Article
Cissy's Pharmacy 3

Opening A Clinic With Her Harvests

Mangalena Nsaiga used the income from her farm to help her daughter Cissy open a pharmacy and medical clinic in Uganda.
Income growth

The walls of Cissy Buuza’s pharmacy and medical clinic in Iziru, Uganda, are lined with items to treat almost any ailment. There are menthol tablets for sore throats, vitamins, and children’s cough syrup. In a glass display case, she keeps menstruation products, pain medication, and treatments for the flu. Even more inventory is packed in boxes in the back, in a small room where she also sleeps. In a drawer, she keeps her stethoscope to examine patients, who at busy times line up in a row of chairs just inside her home-turned-clinic.

Cissy's Pharmacy 2
Cissy attends to a patient in her clinic

Cissy, who has a nursing degree and is just 26 years old, is the only female practitioner in Iziru. She’s proud of this accomplishment — women patients like to visit her because she’s easy to talk to and discreet. Cissy is also proud of her mother, Mangalena Nsaiga, a smallholder farmer who helped her achieve this once-impossible dream.

Cissy grew up in a nearby village, the oldest of Mangalena’s four children. Harvests were small, and the family often rationed food to one meal a day. Cissy managed to put herself through nursing school but had trouble finding work after she graduated. For a while, she was an assistant in another pharmacy, but business was bad and her employer didn’t pay her regularly.
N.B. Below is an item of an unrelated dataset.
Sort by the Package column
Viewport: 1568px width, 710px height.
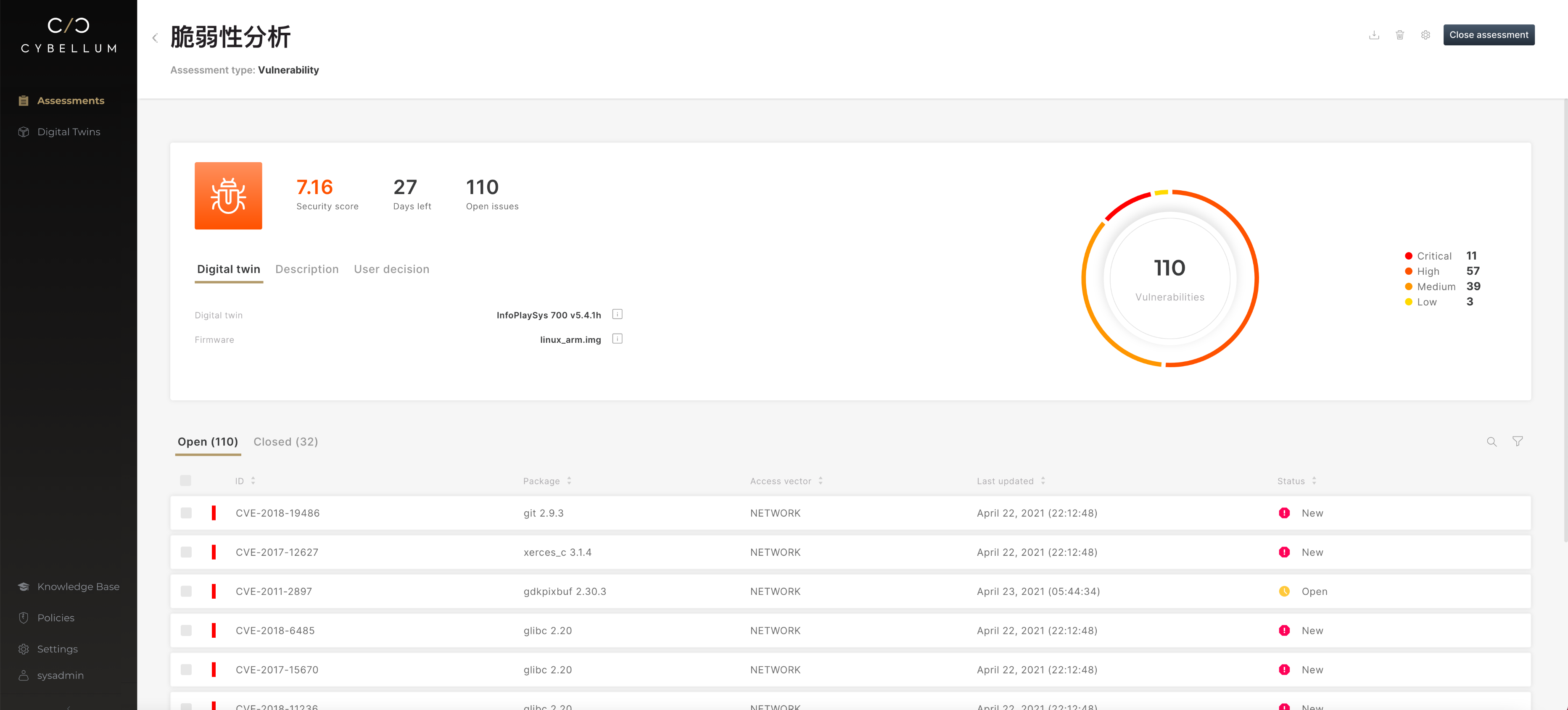(568, 481)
Then in 2015, Mangalena heard about One Acre Fund. She was skeptical at first, so she only purchased small amounts of seeds and fertilizer. She followed the planting instructions exactly as taught during training sessions. Soon, to her surprise, her maize was growing healthier and stronger than ever before.

Cissy's Pharmacy 3
Mangalena showing her healthy produce

The next two seasons, Mangalena bought more inputs so she could apply One Acre Fund practices on a larger portion of her farm. Her harvest kept climbing, finally reaching 10 bags of maize on just a half-acre plot, the most she’d ever seen. For the first time, the family had enough to eat and income left over. Mangalena knew exactly how to spend it. She gave the money from her harvest to Cissy, who used it to open her pharmacy.

“It was difficult for me to open this shop because I didn’t have money, but my mother paid the rent,” says Cissy, who had dreamed of being a nurse since primary school. “Now people admire me because I’m a young woman and I have my own shop. I feel good. I’m unique.”